Утро, едва забрезжил рассвет. На лесную лыжню выходит человек в маскхалате, со шмайссером на груди – боец советской разведгруппы. На мгновение притормозил у разбитой грозой сосны, неуловимым движением забрал оставленные Микко палочки и заскользил дальше. На ходу перебирает и запоминает: еловых – одна, осиновых – одна, березовых – шесть, ольховых – четыре…
Пересчитав все и запомнив, разбросал. А через две-три сотни метров свернул с лыжни, углубился в лес.
Когда Микко проснулся, Юлерми в доме не было.
Развел огонь в печи, поставил подогреваться пойло и, взяв два ведра с коромыслом, вышел из дому. Юлерми, под стать своему коню, невысокий, но жилистый и ладно сложенный, туго подпоясанный широким ремнем поверх ватника, уже запряг своего работягу-коника и укладывал в сани пилу, топор, веревки и другое необходимое лесорубу снаряжение.
– Доброе утро! – поздоровался Микко.
– Доброе.
– В лес собираешься?
– Да, сговорились. – Видимо, Юлерми решил, что этой информации более чем достаточно, и молча продолжил свои дела.
– Ворота открыть?
– Я сам.
Колодец не близко. И ведра не легкие для сил мальчишки. Пока с отдыхом и остановками, чтобы размять надавленные коромыслом плечи, донес их до дома, Юлерми уже выехал и закрывал за собой ворота.

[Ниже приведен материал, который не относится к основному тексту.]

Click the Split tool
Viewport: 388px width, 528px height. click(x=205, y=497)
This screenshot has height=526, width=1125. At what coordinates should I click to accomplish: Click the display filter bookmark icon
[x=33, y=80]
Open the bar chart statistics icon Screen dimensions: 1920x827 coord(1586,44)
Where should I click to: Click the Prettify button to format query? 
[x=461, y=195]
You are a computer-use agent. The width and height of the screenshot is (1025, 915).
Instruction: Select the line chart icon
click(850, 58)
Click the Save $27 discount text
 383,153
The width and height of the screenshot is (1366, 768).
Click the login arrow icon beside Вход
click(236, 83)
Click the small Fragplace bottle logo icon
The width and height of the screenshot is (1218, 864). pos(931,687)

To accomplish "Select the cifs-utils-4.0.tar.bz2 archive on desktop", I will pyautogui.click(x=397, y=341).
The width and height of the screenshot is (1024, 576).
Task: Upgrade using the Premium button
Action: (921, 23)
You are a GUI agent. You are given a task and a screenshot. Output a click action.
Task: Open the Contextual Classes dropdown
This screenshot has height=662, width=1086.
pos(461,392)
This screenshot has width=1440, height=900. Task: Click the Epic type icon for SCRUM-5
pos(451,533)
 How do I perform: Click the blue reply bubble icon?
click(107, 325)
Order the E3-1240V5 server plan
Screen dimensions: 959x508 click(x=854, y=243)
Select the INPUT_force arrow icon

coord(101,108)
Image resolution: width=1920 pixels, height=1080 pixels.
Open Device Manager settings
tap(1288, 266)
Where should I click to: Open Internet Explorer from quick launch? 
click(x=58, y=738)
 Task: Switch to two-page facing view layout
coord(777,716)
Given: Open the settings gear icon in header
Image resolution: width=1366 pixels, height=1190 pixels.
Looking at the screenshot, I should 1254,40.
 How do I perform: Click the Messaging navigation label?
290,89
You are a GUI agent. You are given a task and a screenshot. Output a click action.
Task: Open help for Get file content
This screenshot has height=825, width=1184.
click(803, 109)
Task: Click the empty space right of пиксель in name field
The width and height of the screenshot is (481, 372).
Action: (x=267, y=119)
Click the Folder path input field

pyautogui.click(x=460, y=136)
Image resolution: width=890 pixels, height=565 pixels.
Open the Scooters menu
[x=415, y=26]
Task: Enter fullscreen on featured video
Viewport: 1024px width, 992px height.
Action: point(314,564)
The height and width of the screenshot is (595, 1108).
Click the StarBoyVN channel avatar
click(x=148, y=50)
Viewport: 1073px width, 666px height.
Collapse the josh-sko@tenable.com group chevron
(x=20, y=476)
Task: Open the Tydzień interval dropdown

– Поешь. Грязную посуду на стол возле печки поставь. А будешь уходить, дверь, как вчера, подопри, чтоб собаки не забежали, и видно было: дома никого нет.
– Куда мне уходить? – не понял Микко.
– Не знаю… – на этот раз удивился Юлерми. – Я считал, ты только отдохнуть, переночевать зашел. Мне ведь с тобой нянчиться некогда, мне самому, как оказалось, нянька нужна… Что ж я еще и тебя Ирме на шею посажу? Она старая, ей тяжело. И дома я почти не бываю.
– Зачем со мной нянчиться? Я сам все умею делать: готовить, печку топить, за скотиной ухаживать. Надо, и постирать смогу. Все, что нужно по хозяйству делать, я умею.
– Вот как… – Но вывод Юлерми не огласил. Не готов был вывод, или оглашение отложил – неведомо.
Не больно, не для принуждения, а для команды, шлепнул коня вожжой по крупу и молча уехал.
Микко вернулся в дом и задумался. Надо найти разрешение сложившейся ситуации: ему необходимо неделю, а то и две прожить в Киеромяки.
«Раз не настоял, значит, сегодня можно остаться. В ночь тоже не погонит. Получается до завтра, – рассудил Микко. – За это время надо что-то предпринять, чтобы оставил. В крайнем случае, можно просто упереться: некуда идти, не в лесу же мне жить. Но это в крайнем случае, до этого лучше не доводить.
Чтобы оставил, ему от меня должна быть польза, а еще лучше – необходимость в моей помощи. Лес валить – не возьмет. По дому остается… Кстати… Ирма сказала: со мной быстрее управилась, четыре руки – не две. Пожалуй, на этом можно сыграть. Расположить ее к себе еще больше и как-то, меж делом, намекнуть, чтобы она попросила Юлерми за меня. С Юлерми… Самому к разговору о жилье не возвращаться, промолчит – останусь, будто так и должно. Заговорит – Ирма должна быть готова вступиться за меня. Пожалуй, такой вариант выгорит. Тогда за дело».
Но лишь нашел выход и принял решение, тут же обида подкатила и зло фыркнул: «Да если б не разведзадание – нужен ты мне со своей Ирмой, как… как сосулька в заднице. Я был лучше к деду Эйнору пошел, а не к тебе, зануде».